For every entry that follows, return the words exactly and omit any picture.

Stored data
**********

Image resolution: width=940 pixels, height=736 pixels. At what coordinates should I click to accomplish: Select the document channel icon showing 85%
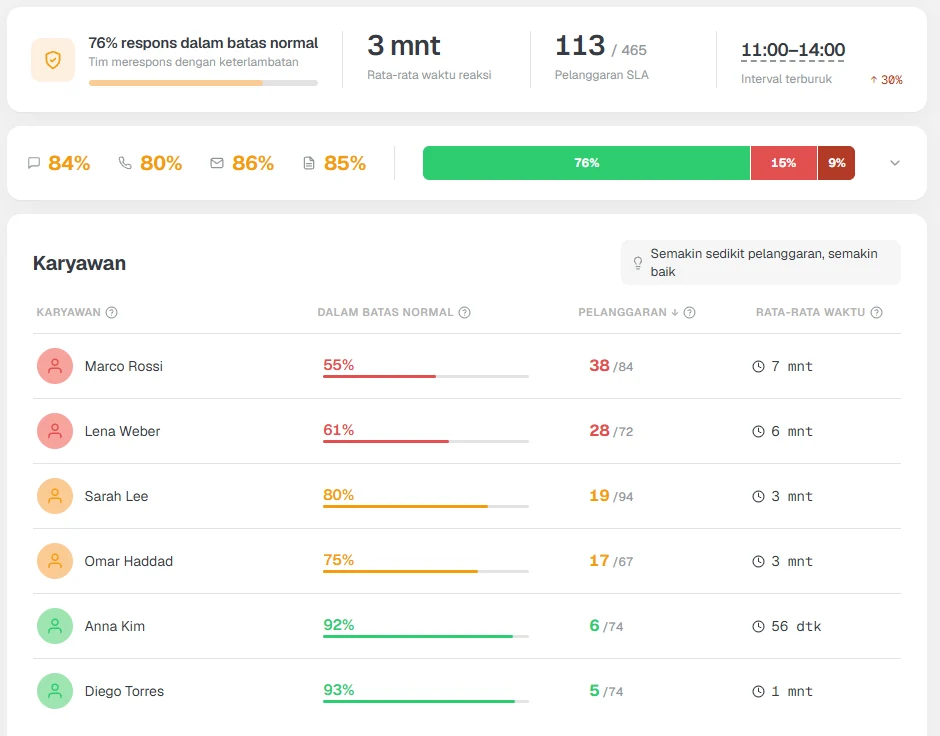tap(309, 163)
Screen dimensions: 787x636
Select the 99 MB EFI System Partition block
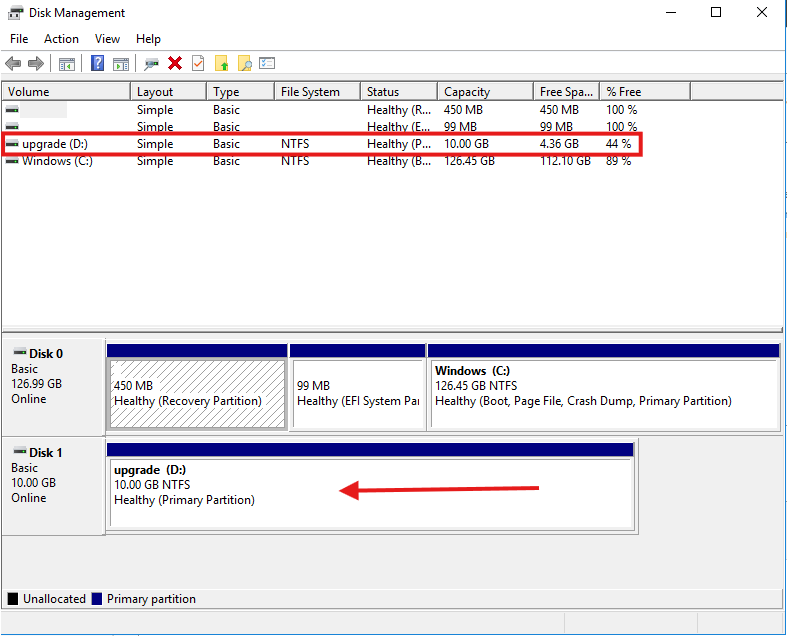pos(357,393)
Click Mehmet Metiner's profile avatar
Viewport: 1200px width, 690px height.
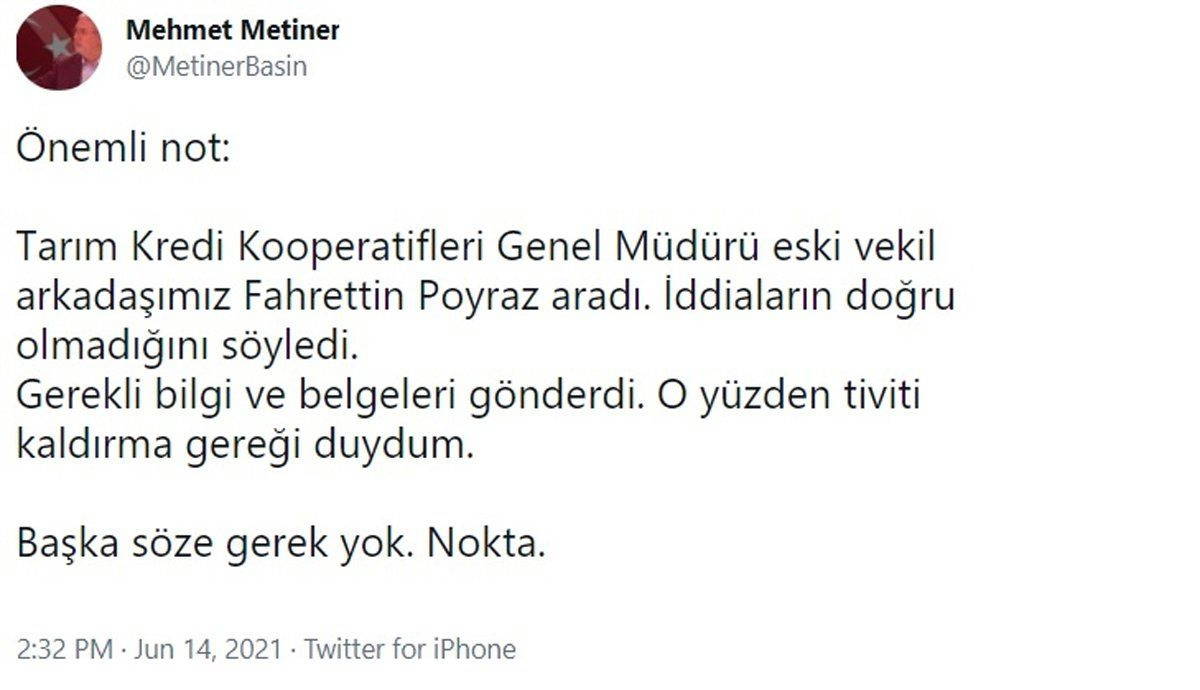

**********

- Expected output
Image resolution: width=940 pixels, height=736 pixels. At what coordinates should I click to accomplish: Select the document channel icon showing 85%
tap(309, 163)
Screen dimensions: 787x636
Select the 99 MB EFI System Partition block
pos(357,393)
Click Mehmet Metiner's profile avatar
Viewport: 1200px width, 690px height.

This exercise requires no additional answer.